Information bias is a result of errors introduced during data collection and is therefore the form of bias most applicable to the issue of measurement. These errors originate from:

  • Those measuring the variable, known as observer bias. For example, researcher knowledge of hypotheses and group allocations could influence the way information is collected and interpreted
  • The tool being used for measurement, known as measurement bias. For example a malfunctioning gas analyser or poorly designed questionnaire
  • Those being measured, known as respondent bias. Can take many forms, such as:
    • Reporting bias, whereby participants provide answers in the hypothesised direction
    • Social desirability bias, which can cause over- or under-reporting of certain behaviours, in order to appear favourable or avoid criticism
    • Recall bias, which occurs due to differences in the accuracy or completeness of recollections by study participants relating to prior events or experiences

These forms of bias can result from different forms of errors (e.g., mixture of differential and non-differential systematic and random errors)

Observer and respondent bias can be minimised by undertaking many different approaches: Training observers, requesting participants not to change lifestyle during a study or behave differently when being monitored, and others as described above (see maximising reliability).

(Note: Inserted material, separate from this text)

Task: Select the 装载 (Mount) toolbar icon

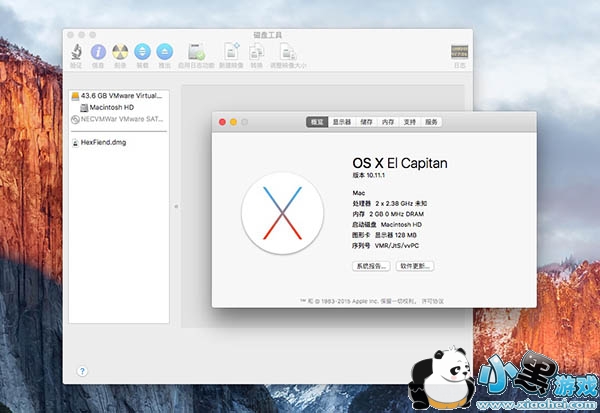Action: coord(143,52)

In a randomised controlled trial, participants and observers are ideally blinded to the intervention so that they do not behave differently. The same principles apply for measurement as administration of assessment is also a form of intervention.

Selection bias

Selection bias occurs when the study sample is systematically unrepresentative of the target population about which conclusions are to be drawn, resulting in data with insufficient external validity. The resulting data may therefore be flawed in its ability to answer any research questions about the target population, even if the study itself has a high level of internal validity. Selection bias can occur because of:

  • The way the study population (or subgroups) are defined
  • The inclusion or exclusion criteria
  • Study withdrawals/rate of follow up
  • Non-responders

Selection bias can often be reduced through careful study design, ensuring that no element of recruitment or data collection systematically favours one type of individual over another, as well as actively monitoring the characteristics of sample population during the course of the study.

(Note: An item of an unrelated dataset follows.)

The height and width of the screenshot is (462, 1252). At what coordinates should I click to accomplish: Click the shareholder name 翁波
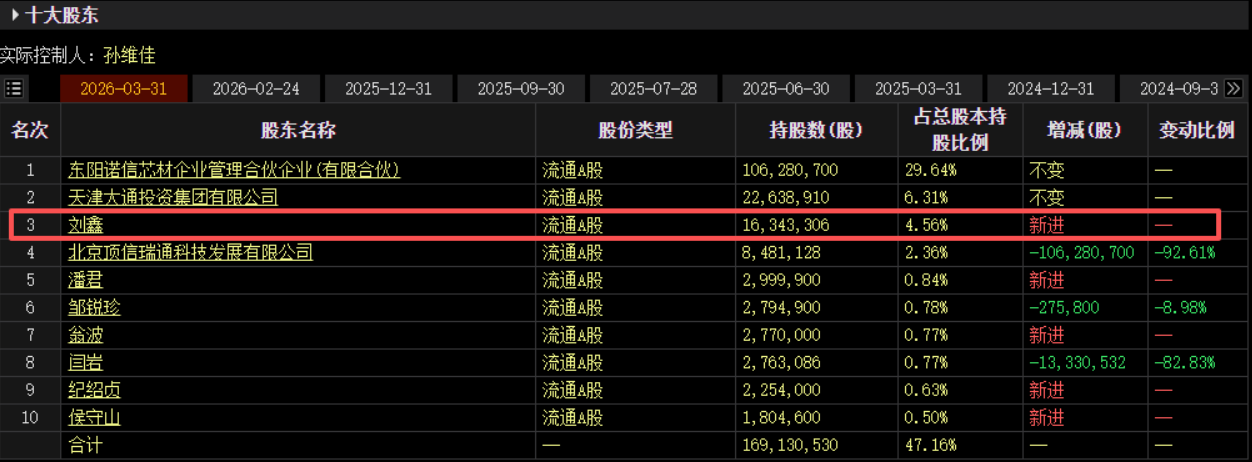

If selection bias is likely to exist by design, it is helpful to collect other information which makes it possible to estimate the likely size and direction of the bias in the results. For instance, it is possible to collect the demographic characteristics of non-responders, who can then be compared with the responders to determine whether they differ systematically by social status, education etc.


Confounding does not result from measurement error and is not a measurement issue per se, but is an important epidemiological concept relating to study design, analysis and interpretation of data. Although confounding does not directly generally affect choice of method of assessment directly, it is important to ensure that potential confounding variables are measured using reliable and valid methods in order to reduce the effect of residual confounding.There are three criteria for confounding:

  1. Variable has an independent association with an outcome of interest
  2. Variable has an association with both the exposure and outcome
  3. Variable is not on the causal pathway between the exposure and outcome

In typical epidemiological research on a lifestyle-disease association, confounding is explained by the relationships depicted in Figure C.4.4

Figure C.4.4 Example of relationship between exposure, outcome and confounder.

In the above example, one of assumptions is that smoking status is not on the causal pathway of coffee-cancer relationship or, in other words, coffee consumption does not change smoking status. Confounding is controlled in the design of a study by randomisation, restriction or matching of participants, and during the analysis phase by stratification or statistical modelling.